Ne laisser personne sur le côté
Les événements internationaux conduisent la cité à intensifier son rôle d’assistance. Durant la guerre civile d’Espagne, elle héberge des républicains espagnols, malades ou blessés, en réquisitionnant des pavillons. Lors de la seconde guerre mondiale, Clairvivre accueille les hospices civils et la faculté de médecine de Strasbourg, ainsi que des milliers de réfugiés alsaciens expatriés. L’hôpital devient rapidement celui du maquis. Lorsque les maquisards sont trop gravement blessés, ils sont conduits à Clairvivre. Le caractère « contagieux » de la cité facilite leur retraite et leur convalescence, les troupes allemandes craignant la contamination. En prétextant la maladresse des agriculteurs, adeptes du malheureux coup de fourche, de nombreux résistants seront ainsi sauvés. Dans cette même période, la cité héberge Irène Joliot-Curie, ainsi que Gaston Chaissac.

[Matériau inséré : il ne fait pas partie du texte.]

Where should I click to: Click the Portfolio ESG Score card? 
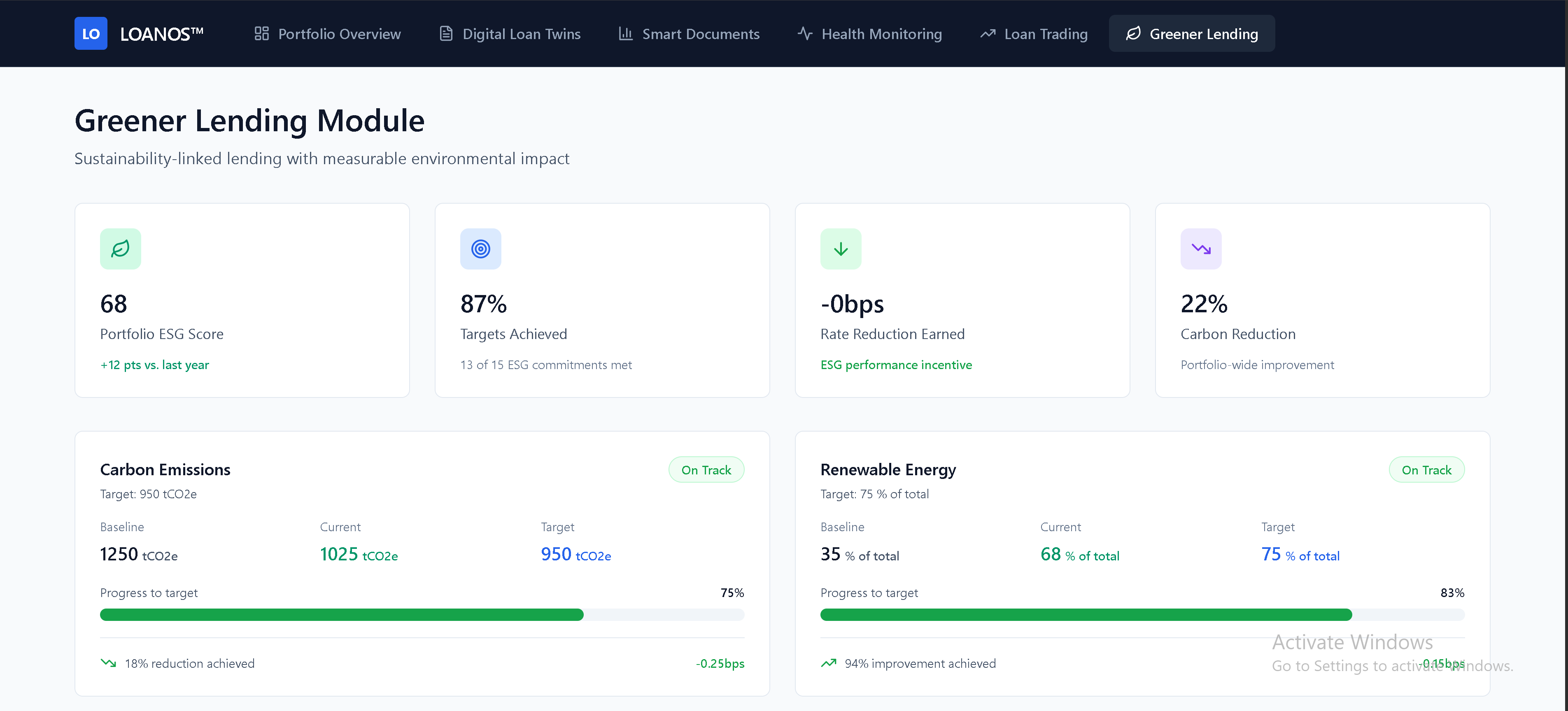click(x=242, y=300)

C’est cette même volonté de porter assistance qui préside aujourd’hui à l’accueil de déplacés ukrainiens.
Favoriser la reconversion professionnelle
Au début des années 50, un autre axe se développe au sein de la cité. Celui de trouver une nouvelle orientation professionnelle après la maladie. En 1951, le centre de rééducation professionnelle ouvre ses portes avec une dizaine de formations. Il sera suivi en 1966 par le Centre d’aide par le travail (CAT), destiné à accueillir des personnes en situation de handicap de toute nature. L’établissement sera transformé en Établissement public départemental le 1er avril 1980.
S’il existe une centaine d’Établissements et services de réadaptation professionnelle (ERSP) en France, un centre comme Clairvivre est toujours unique en son genre.
Lire également : Une journée à l’établissement public départemental (EPD)de Clairvivre Épisode 2.
Clairvivre en quelques chiffres :
L’Établissement public départemental de Clairvivre compte 320 professionnels, soit près de 90 métiers. (Comptabilité, finance, communication, informatique, logistique, qualité, RH, technique et tous les métiers liés à l’accompagnement.)
L’ESRP/ESPO accueille chaque année entre 250 et 300 stagiaires.
L’ESAT compte 14 ateliers et 200 ouvriers. Trois pôles d’activité : l’industrie, les services et l’agriculture.
L’EANM de 200 places regroupe le foyer d’hébergement, le foyer de vie et l’accueil de jour.
L’EPD, c’est aussi une section touristique : 9 gites disponibles à la location toute l’année, et des partenariats permettant de mener à bien des projets touristiques et événementiels.
Un restaurant « La Résidence » d’une capacité de 180 places en salle, proposant des repas aux professionnels, personnes accompagnées et visiteurs.
L’étang de Born (20 hectares), géré par la Fédération de pêche et de protection du milieu aquatique, accueille les pratiquants d’une pêche respectueuse avec de nombreux gardons, tanches, carpes, brochets, perches et autres sandres.